Thursday, November 09, 2006
Rudy G. and the Law Enforcement Approach to the War on Terror
I'm on my way to the airport this morning, and have been thinking about the conflicting views of the Democrats and the Bush Administration on how to prosecute the War on Terror. Back in 2004, John Kerry described the WoT as a law enforcement operation, and since then, this theme has popped every once in a while in national politics. I've finally realized what bothers me about this. It's not that I object to a law enforcement approach per se, but I'm afraid such an approach as implemented by the current Democratic (and some Republican) leadership would be inflexible and, ultimately, not actually enforced. Living in NYC, I see the results of decent law enforcement every day, which, under Giuliani, included consitently punishing minor crimes like graffiti as well as taking on organized crime. The combination of more police, agressive prosecution of criminals of all types, "Broken Windows" policy, and use of information technology (CompStat) to identify emerging crime trends WORKS. And you know, sometimes it can look like a "war," since it is inherently agressive. Liberals in NYC had the same kinds of problems with Giuliani then as they do with the WoT now. They don't like the aggression, the "our way or the highway" approach to crime and criminals, the clearing out of strip clubs, etc. from bad neigborhoods. They hated it when he stood up for his police department, even when they did some terrible things. They always beg for more "understanding," but it was the law enforcement officials in NYC that understood that playing nice wasn't going to work anymore.
Based on this, I can see what has always impressed me about Rudy Giuliani, even before his heroic performance on and after 9/11. I hope he runs for President in 2008. He'll have my vote. I can live with an agressive, pull-no-punches law enforcement approach to the WoT. In fact, I'm not sure that that isn't exactly what we have now. I hope the Democrats push the "law enforcement" angle over the next two years, in an attempt to back out of the war without trying to win it. Such a redefinition of the WoT would allow Rudy G., or someone like him, to advocate agressive policies, and follow through on them if elected. I think the American people would get on board with someone like that.
Wednesday, November 08, 2006
The Democrats Get the Keys/Eleanor Clift is an Idiot...
For the past howevermany years, the Democrat minority in congress has complained about not having power, and how the various policies of the Bush administration are destroying the country. It's seemed childish at times, in the sense that they've settled on blaming Bush for their troubles while refusing to offer any new ideas except for the assertion that whatever the Republicans are doing, they can do it better.

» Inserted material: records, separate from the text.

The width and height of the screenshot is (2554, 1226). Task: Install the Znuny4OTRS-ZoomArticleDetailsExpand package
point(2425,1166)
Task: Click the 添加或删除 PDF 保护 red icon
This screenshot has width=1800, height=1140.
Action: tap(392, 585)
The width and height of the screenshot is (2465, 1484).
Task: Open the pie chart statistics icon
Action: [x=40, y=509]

Like most people, when I was a teenager I wanted freedom from the rules my parents, school, etc. had imposed on me. To a kid, the freedom associated with having your own job, and getting the keys to Dad's car, etc. means power...you're in control of your destiny, and for that, you're the coolest kid in school. However, when Dad hands over those keys, he says something about responsibility-if you're going to drive the car, if you mess it up, it's on you. This is such common sense that nobody questions it. Well, almost. James Taranto notes Eleanor Clift:
"Why should Democrats shoulder the burden of solving Bush's war when they've been left out of everything else?"--Eleanor Clift, Newsweek, Nov. 8As of last night, the keys have been handed, in a sense, to the Democratic Party. It's not "Bush's war" anymore, if it ever even was in the first place. With power comes responsibility, and if you're not going to take responsibiliy, or if you do a poor job of it, the keys will be taken away again. Only a spoiled brat expects otherwise, Eleanor. Those of us who own the car (the American people) will be watching closely.
UPDATE: They're thinkin' along the same lines over at Hot Air. Unfortunately, there's a lot of growing up to do.
Thoughts from a bus ride
So I was on the M4 downtown today, since the subway was flooded, with a very chatty driver. He seemed to know almost everyone who got on the bus, and wasn't shy about expressing his views on last night's elections. He explained to one woman that he (and the rest of the union) got a pretty good turnout, although sometimes they had to pay people to vote (!?) Anyway, he went on saying that America is a great country because we finally have a woman as Speaker of the house (maybe), and that the Democrats are in control of Congress. Now, I don't claim to know what he was thinking the day before yesterday, but I know the type. Apparently, we went from Hell on Earth to a great country overnight, just because of the party affiliation of the majority of Congressmen and women. I don't buy it.
UPDATE: Beauty, eh?
You should read this.
I'm finally doing it. Blogging, that is. My decision to start spouting unsolicited wisdom in this small, dark corner of cyberspace has been a long time coming, but the reactions of people around me (both friends and strangers) to last night's election has prompted me to actually put my thoughts into writing for the first time. Thanks for stopping by, and I hope you come back.